Headquarter Happenings: Nexion Harnesses the Power of ‘Martech’
by Cheryl Rosen
Nexion's Jackie Friedman addressing attendees with Vicki Freed, Michael Bayley and the RCCL team.
Get ready for 2019, the year of “martech,” says Jackie Friedman, president of Nexion LLC, as the convergence of marketing and technology reshapes the way travel advisors (no longer “travel agents,” per the new ASTA nomenclature) interact with their customers.
At Nexion, the year will bring two interesting new priorities: the long-awaited rollout of a new technology backbone that’s been in the works for five years, and a new focus on glitzy personalized marketing tools designed to go out to the end customer.
It all begins with the November “full-blown cutover” to a new operating system that will link Nexion headquarters with its members, dubbed Nexion Powered by AgentMate. It is designed to allow Nexion members to “manage their customers and their bookings, to work in their business, and to work on their business” Friedman told Travel Market Report in an exclusive interview at the CoNexion annual conference onboard Royal Caribbean’s Harmony of the Seas last month.
Even while a few Nexion agencies are moving back to brick-and-mortar locations in this improving travel environment, the trend is toward working from home — and for home-based agents, in particular, “the technology that’s included in their membership will really be a game-changer,” Friedman said.
The architects of the new system virtually rebuilt Nexion’s technology base from scratch, changing not only the agent-facing tools but also many of the processes behind them — how Nexion pays commissions to agents and distributes electronic documents, for example. While parts of the new system have been phased in over the past months, November will bring “the big granddaddy of the implementations that we’ve been working toward,” Friedman said.
Reaching out to customers
Next year, the company will also have a renewed focus on travelers, offering up glitzy marketing materials sent out to them under the travel agents’ names. An effort that began last year with two standalone pieces for consumers, and grew in 2018 into a quarterly consumer publication called Escape, now will become “a comprehensive and integrated marketing campaign.”

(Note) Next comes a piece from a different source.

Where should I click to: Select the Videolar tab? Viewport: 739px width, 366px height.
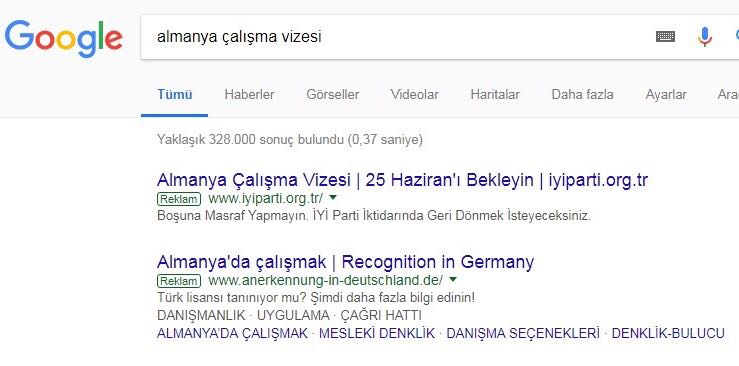pos(415,95)
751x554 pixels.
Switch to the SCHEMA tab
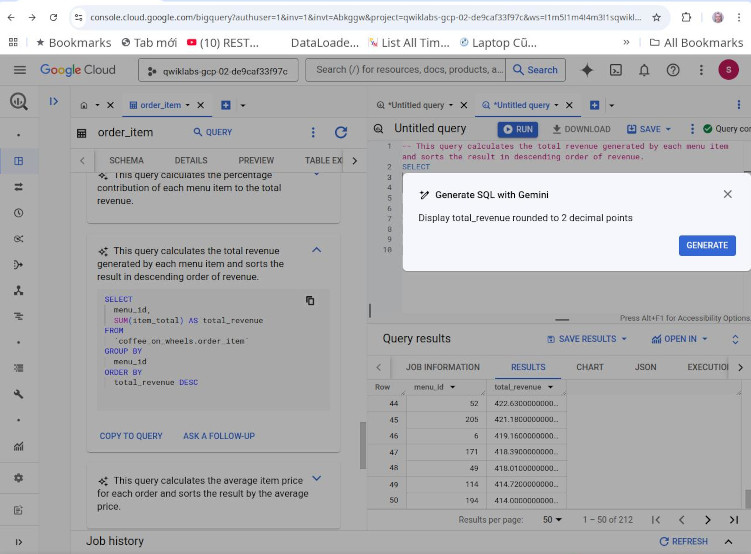tap(126, 160)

Each issue of the magazine will be themed, with one each dedicated to family travel, holiday travel, luxury travel, and experiential travel. The magazine will be designed to offer “great content with an extended shelf life,” and will also be available in a fully digital, flip version.
The magazine will be promoted on social media, via emails to consumers and on web banners. Behind the scenes, Nexion travel advisors will be reminded of when the magazine drops and offered tips on how to promote it to get the most out of it, “to make them a part of the marketing program,” Friedman said.
Each issue will be personalized with the agents’ brand on the front and back covers and a personal letter to their customers. In addition, the new Nexion system will automatically send out monthly tactical direct mail components “to help agents move product,” called Escape Insider, where travel suppliers can add special offers around the destinations being highlighted.
In the background, it’s the new technology that makes the marketing possible, of course. “As we grow our consumer databases and canopy them into the marketing, we use a lot of segmentation cohorts to determine who’s the right customer for each piece,” Friedman said. When the pieces go out to consumers, a digital copy is attached to the agents’ records so they know exactly which customers got what and can follow up. Also on the agenda, are standalone direct mail and email campaigns, Friedman said, all integrated around the Escape brand.
Events keep it personal, for agents and customers
In 2019, Nexion is planning more events for members. Here, too, the new database makes it possible to identify the correlations between consumers and travel agents. “To bring Nexion out to where our agents are,” 10 regional meetings are scheduled, including six that combine agent training with an evening event and trade show, to which consumers are invited.
And on the training side, specialty training programs targeting 40-50 travel agents, some by invitation only, are being added to the mix. In addition to Boot Camp and the Agent Essentials program for newbies, Nexion will add a luxury summit for 50 attendees; repeat its Corporate CoNexions for corporate agents; and hold a Master Marketing Symposium offering up “everything you need to know about branding, consumer events, websites, social media, and PR”; plus, the company will provide one-on-one sessions with coaches from the Travel Leaders Group and suppliers’ marketing teams.
Friedman is most proud of the Travel Leaders of Tomorrow program, which she has headed since it began five years ago. The 17-week, “virtual study hall” offers chat rooms and message boards, as well as an independent e-learning program that agents can complete at their own pace.
Also growing this year, is a program launched in May to bring veterans of the U.S. armed forces into the travel industry, by waiving all fees for membership and training. “It’s just the right thing to do; many of them are interested in travel and are well-traveled, and they make great travel agents,” Friedman said. And those with mobility issues can work from home.
In short, she said, in 2019, Nexion is “looking for smart growth. We’re not looking necessarily for people who have experience or a book of business. There’s no shortage of people who are interested in the travel industry. But we want to take some time to make Nexion members as successful as possible.”
With 4,300 members in the U.S. and 330 in Canada, plus a new alliance with the independent contractors in CTS Travel in Mexico, Nexion is looking to a record year in 2019.